Upper Eyelid Surgery (Blepharoplasty) Risks
You will have a general anaesthetic
The administration of general anaesthetic agents by, or under the direction and supervision of the surgeon(s) and the accompanying qualified anaesthetist.
Blepharoplasty involve certain risks and possibilities of complications
The procedure will result in scar formation, as with all surgery. With upper eyelid surgery the scar is positioned within the eyelid crease (extending laterally) and is generally well hidden. Scarring is generally pink, but fades to become white, soft and supple in the weeks or months after the operation. Most patients find that the wound heals quickly and that the appearance is ultimately acceptable to them. However, abnormal scarring occasionally occurs within the skin and deeper tissues and these may be unattractive and of different colour to the surrounding skin. Scars may also exhibit contour variations and “bunching” due to excess skin, or may be asymmetrical (with a different appearance between the right and left side of the body). In some cases scars may require surgical revision or treatment. In rare cases keloid scars form, which are thickened by an inflammatory process in the scar tissue. This occurs due to an irregularity of the patient’s healing process.
Antibiotics are administered during the operation and, if required, you will be prescribed oral antibiotics to take afterwards. This minimises the risk of infection. Nevertheless infections can occur and, should this be the case, they are treated either by oral antibiotics or, in severe cases, by admission to hospital for intravenous antibiotics and further drainage procedures.
General complications applicable to all types of operations include, but are not limited to:
- Heart problems (although very uncommon with modern anaesthetic techniques).
- Lung problems; small areas of the lungs may collapse, increasing the risk of chest infection. Such problems may require antibiotics and physiotherapy to correct. Other potential lung complications are quite rare.
- Clots in the legs with pain and swelling. Rarely, part of such a clot may break off and travel to the lungs, causing fatal complications.
- Allergic reactions to medications.
- Potential for injury to deeper structures including nerves, blood vessels, and muscles.
- Itching, tenderness, or exaggerated responses to hot or cold temperatures. Usually this resolves during healing but, in rare cases, may be chronic.
- Deep sutures may spontaneously poke through the skin, become visible or produce irritation that require removal.
- Wound disruption or delayed wound healing – especially in patients who do not stop smoking before their operation. Necrosis (skin death) can also occur.

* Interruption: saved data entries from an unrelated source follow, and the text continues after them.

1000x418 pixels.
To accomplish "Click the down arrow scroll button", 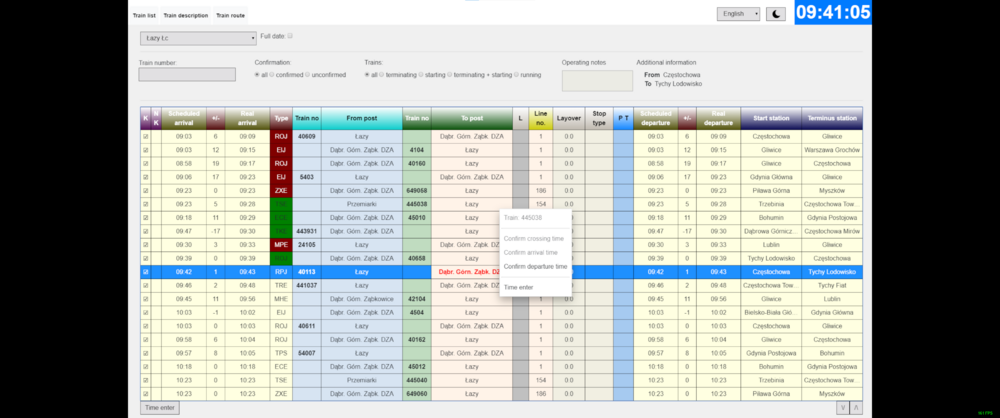I will tap(843, 408).
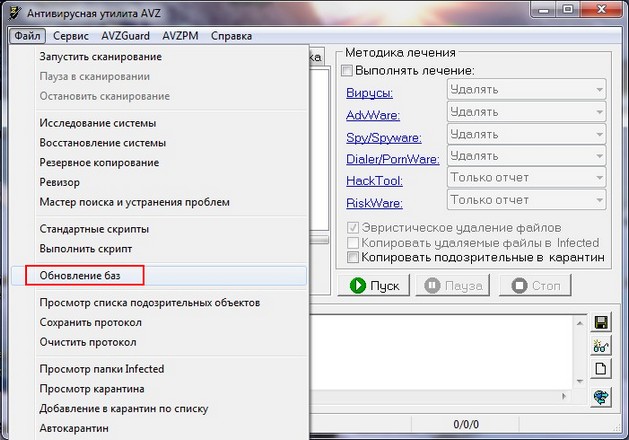Click the globe icon beside the log
Viewport: 629px width, 440px height.
[x=601, y=397]
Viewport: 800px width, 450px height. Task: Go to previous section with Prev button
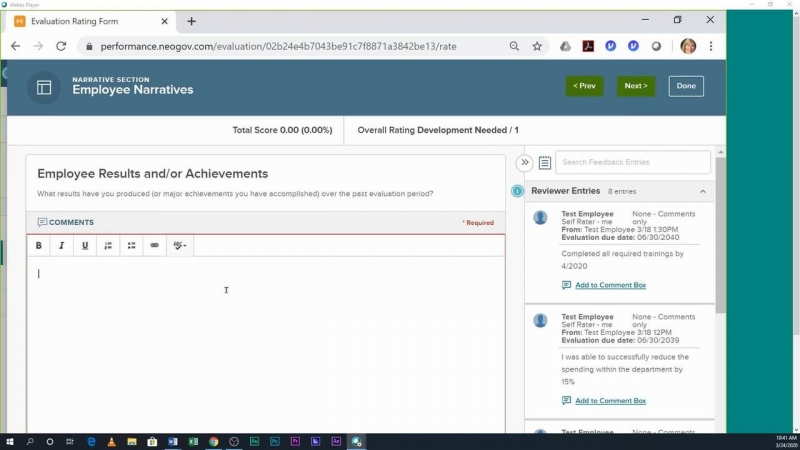pos(584,86)
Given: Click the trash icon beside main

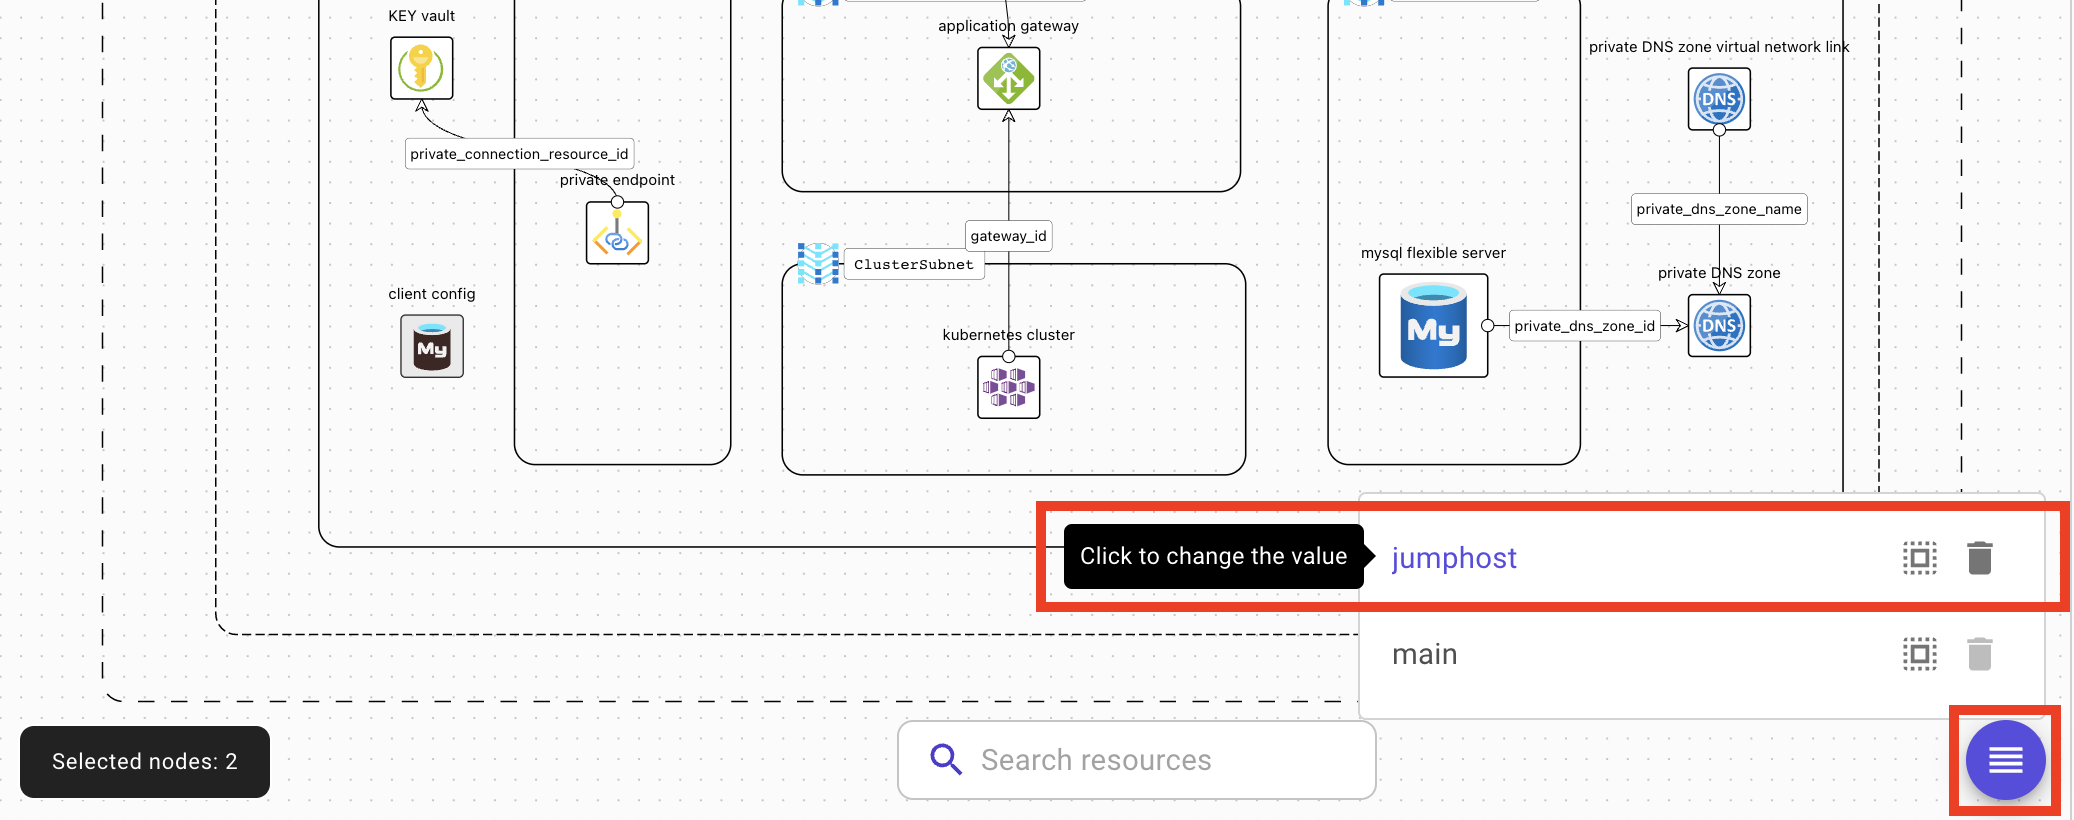Looking at the screenshot, I should click(x=1979, y=654).
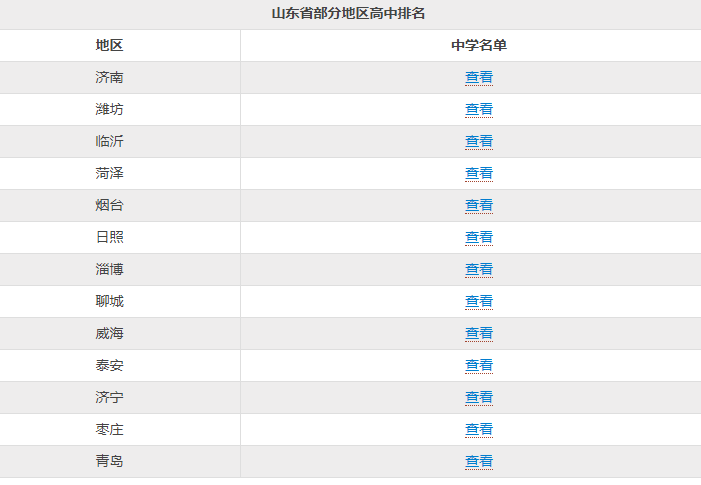Open the 查看 link for 烟台
This screenshot has height=485, width=701.
(x=479, y=206)
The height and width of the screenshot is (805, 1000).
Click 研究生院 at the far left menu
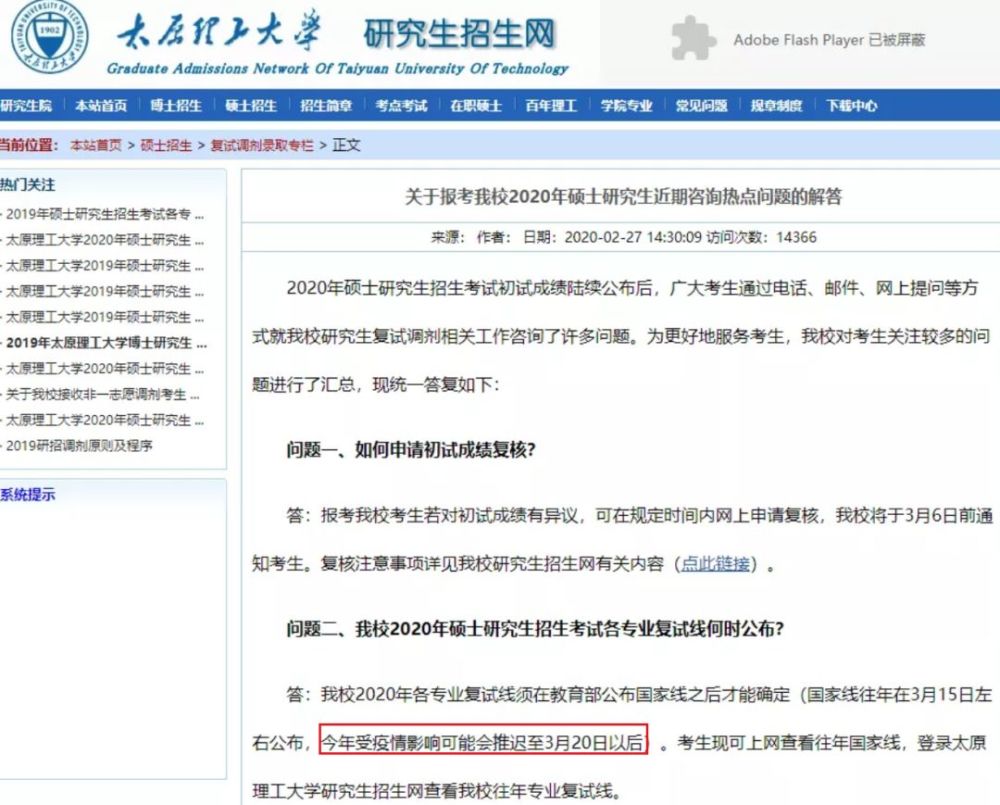point(26,104)
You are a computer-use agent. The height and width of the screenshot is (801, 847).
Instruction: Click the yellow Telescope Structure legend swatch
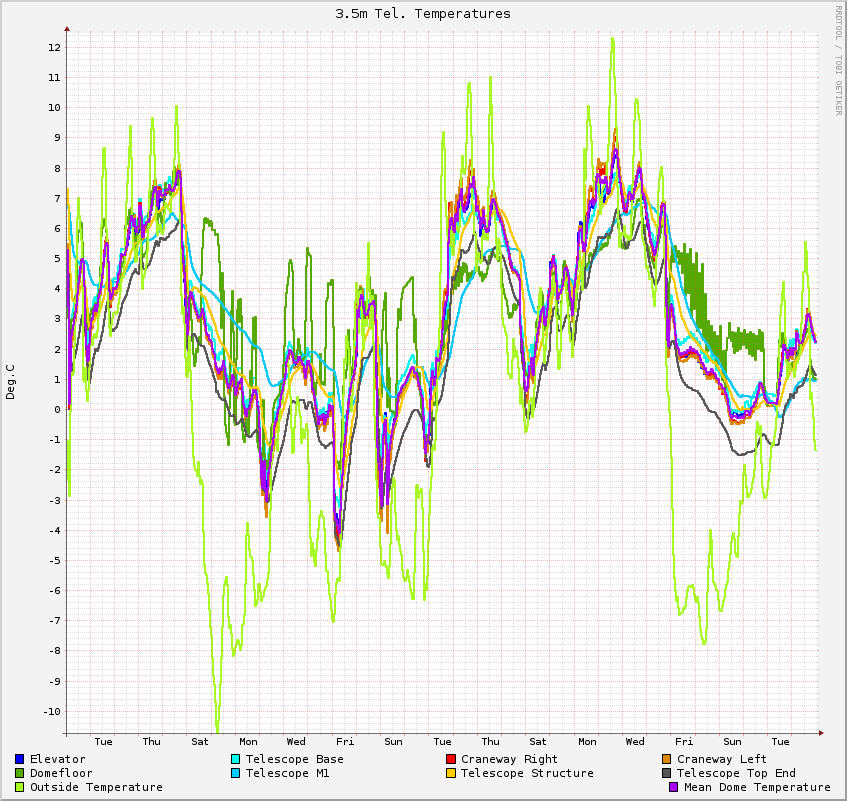tap(451, 774)
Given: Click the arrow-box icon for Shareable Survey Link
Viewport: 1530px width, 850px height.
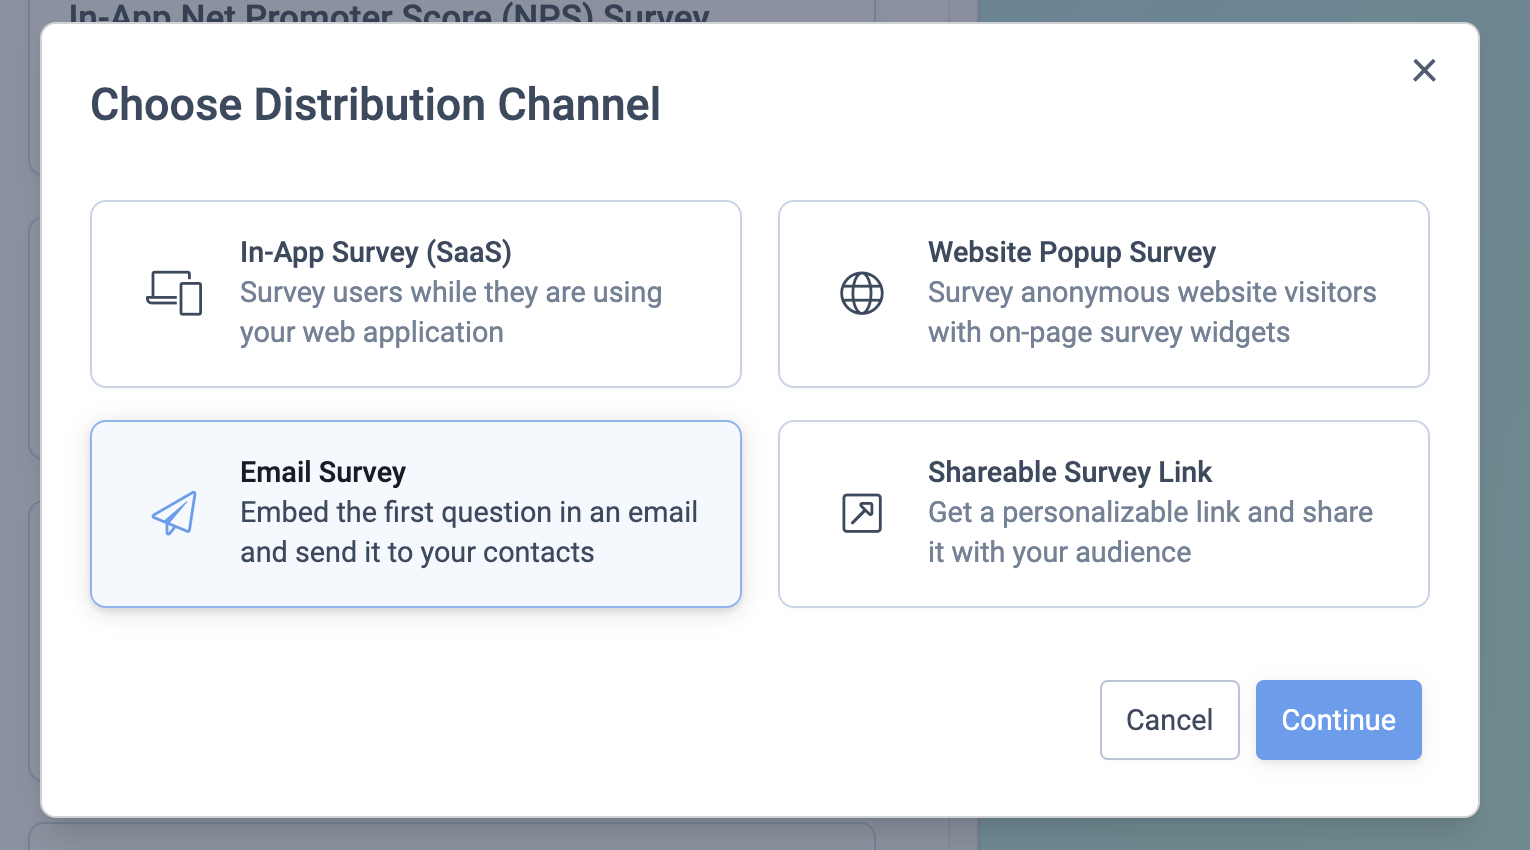Looking at the screenshot, I should (x=861, y=513).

Postoperative pain will occur in varying degrees, from quite severe to moderate to mild on the first day. It gradually improves over the next few days and is assisted by using the prescribed pain medication. Increasing, unresponsive pain should be brought to the attention of the surgeon as this may be an indication that complications are developing.
Intermittent mild discomfort or intermittent sharp pains after the first few weeks may also be evident as swelling resolves and nerves recover.
Chronic pain, ranging from mild to sharp nerve pain can persist for more than a year.
Bruising and swelling is normal after this operation,and varies with each patient.
To reduce risks the patient should stop treatment with such drugs as Aspirin, anti-inflammatory drugs or other blood-thinning agents, including high dose vitamin E tablets or capsules, 10-14 days prior to surgery. We will provide you with a comprehensive list of substances to avoid in your pre-operative instruction sheet. However if you are taking any medications and you are unsure if they affect bleeding, please ask us at least two weeks before your operation.
Specific complications relating to upper blepharoplasty surgery may include:
- In rare cases bleeding may occur under the skin or internally around the eyeball. This may require admission to hospital to identify the bleeding vessel.
- Blindness is extremely rare but can be caused by internal bleeding around the eye during or after surgery. This occurrence is not predictable.
- Accumulations of blood under the eyelids may delay healing and cause scarring. Hematomas can occur.
- Infections – either superficial or deep.
- Permanent dry eye problems due to decreased tear production can occur.Individuals who normally have dry eyes may be advised to use special caution in considering this type of surgery.
- Some patients experience difficulties closing their eyelids after surgery and problems may occur in the cornea due to dryness. Should this rare complication occur, additional treatments and/or surgery may be necessary.
- Eyelash hair loss may occur where the skin was elevated during surgery. This is not predictable and it may be temporary or permanent.
- Changes in skin sensation are possible. While these usually resolve quickly they may become more permanent.
- Skin contour irregularities and depressions may also occur, with visible wrinkling of the skin. Residual skin irregularities at the ends of the incisions or “dog ears”may require additional surgery.
- Skin discoloration and swelling around the eyes, which in rare circumstances may persist for long periods or become permanent.